EDITOR:On Wednesday, March 7, I attended a district tournament basketball game between the Carney Wolves and the North Central Jets.
This game was being played at the friendly confines of the Carney High School gymnasium. I attended this game to support a young man who is employed by our company in the summer months during vacation from school. This young man plays for the Jets and has a passion for basketball.
Please allow me to give you a somewhat, non-partial account of what happened next.
At game-time, the gym was sold-out, with standing room only. I was standing with some friends directly across from the bleachers, just a couple of feet from the gym floor.
I've only watched a handful of high school basketball games in the last 30 years or so. The pace was fast and furious. Both teams were well coached and playing with intensity and skill.
Then, all heck breaks loose - a flagrant foul by Carney - North Central has a one point lead, two free throws and the ball with three seconds left in the game. Was that a soda pop container that almost hit me? Where did that come from? Really? A technical foul on North Central?
Two free throws and possession of the ball for Carney?
I have an idea. What if some brilliant kid puts on the opponents colors, sits in their cheering section, drinks a lot of soda pop and starts flinging the empties on the court?
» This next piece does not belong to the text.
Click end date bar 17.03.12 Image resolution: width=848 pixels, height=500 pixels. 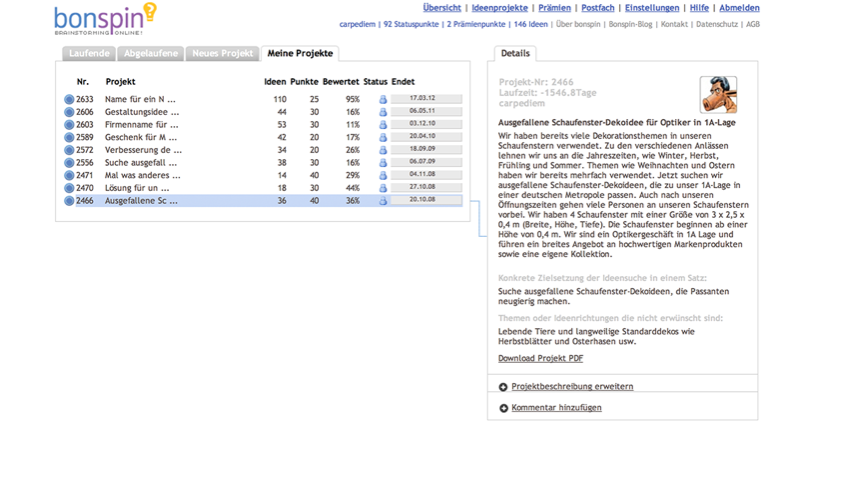point(426,99)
Would his true team shoot free throws all night long?
Carney advanced in this district tournament, rightfully so.
North Central was eliminated, not so rightfully so. This game was not decided on the court by the players. That is unfortunate, but sometimes things like this happen.
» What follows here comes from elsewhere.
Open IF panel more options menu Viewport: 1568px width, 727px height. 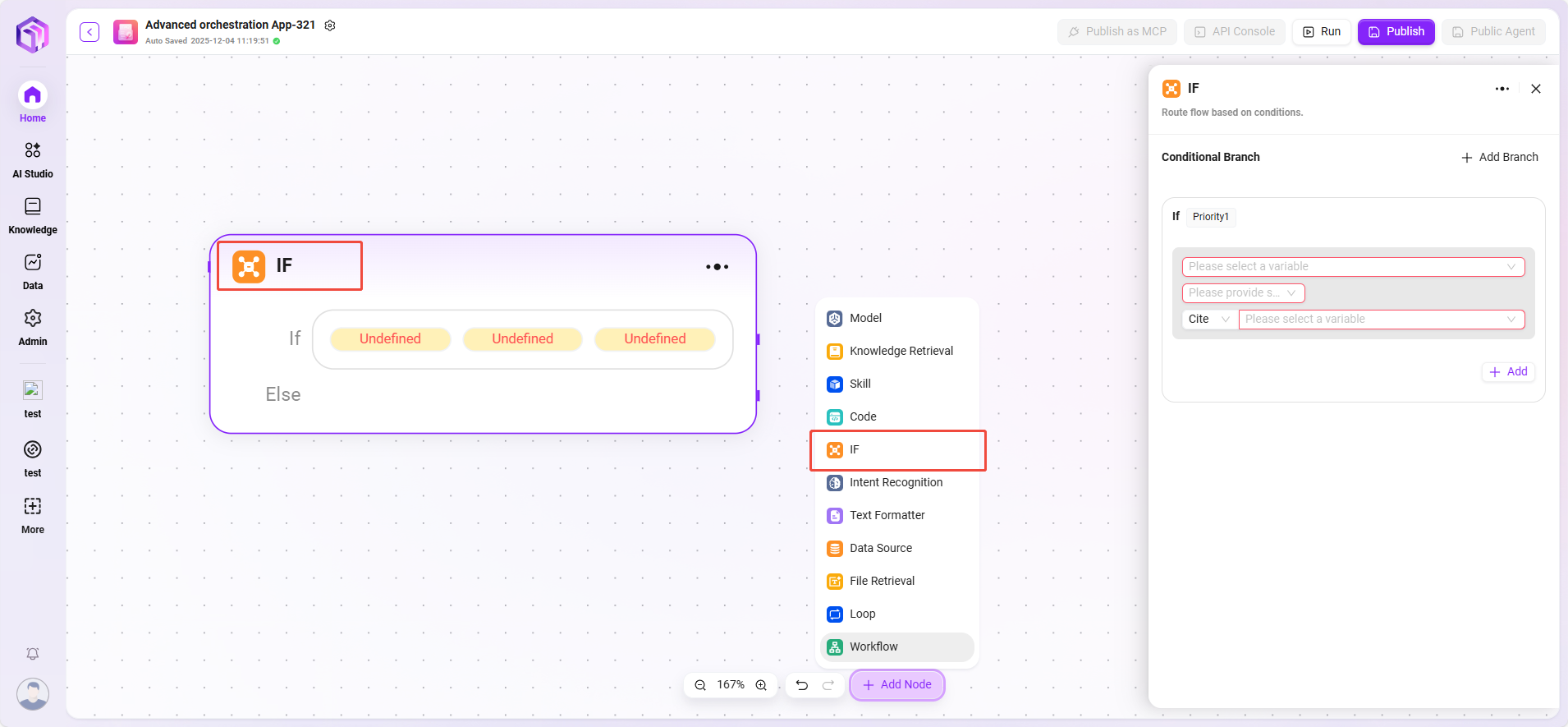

All you can do is be happy for the Carney kids and so very sad for the North Central kids.
Now, let me get to the real point of this story. There was no true winner that night, but there was a true loser. I'm not talking about the North Central Jets-heck no. Those kids deserved to win every bit as much as the Carney kids. The true loser that night was "sportsmanship," plain and simple. And "sportsmanship" lost big time.
The three-man officiating crew was under attack from the beginning of the game to the ugly end.
Never mind that this crew of officials has nearly 100 years of combined experience. Never mind that this crew of officials has called hundreds of tournament games.
Every single call made by these gentlemen was contested in some way, shape, or form. The coaches were not out of control. Carney's Jake Polfus and North Central's Adam Mercier and both their teams went along with their business quite well, considering the circumstances. The true losers were the so-called grown-ups in the stands.
The three-man officiating crew had every call they made questioned. Also questioned was their eyesight and vision, knowledge of the rule book, integrity, and even their manhood.
So called grown-ups were screaming at the top of their lungs about the definition of traveling, palming, and the always controversial blocking/charging calls.
It may have been amusing or entertaining if it wasn't so ugly.
Men, women, children, grandmas, grandpas - I guess the best word to describe it is just sad. The only two things these poor officials did not get blamed for was the poor U.P. economy and the kidnapping of the Lindbergh baby many years ago.
No amount of payment that these men receive and no amount of self-gratification is worth what they went through. The game should have been stopped and dozens of people should have been removed from the gym.
I understand the rivalry between these two teams, and I understand the word intensity, but this was totally disgraceful.
As always, there is a silver lining to every storm if you look close enough.
Remember the young man at the beginning of this story?
His name is Bryce Bilski, number 14 for the North Central Jets. That night he scored 15 points, pulled down 12 rebounds, and had numerous assists and steals, with solid defensive play.
Bryce's biggest impact on the game, however, was not his play on the court; it was his conduct on the court.
This handsome, "ahh shucks" kind of kid has scored over 1,000 points in his high school career, but his conduct and sportsmanship is just as impressive. Bryce did not trash talk in a game that was just full of it, nor did he question a call or snicker openly at a referee's call.
I watched as Bryce restrained a rightfully irate Coach Mercier and escorted him back to the bench.
Bryce was the first person to embrace Carney's Coach Polfus after the very controversial ending of the game.
He was also the first to congratulate the Carney players. I would not be surprised if Bryce offered counseling to his teammates and then drove the team bus back to Powers.
His decency and sportsmanship were a blessing in a gymnasium that was lacking both so badly.
I want to congratulate Bryce for his honor, integrity, and sportsmanship. He is truly a role model for younger and older players, coaches, and, hopefully, the so-called grown-ups in the stands.
I do not know if basketball will influence or be a big part of Bryce's future, but I know the values he possesses will.
I also hope that we are part of his future, especially during summer vacation.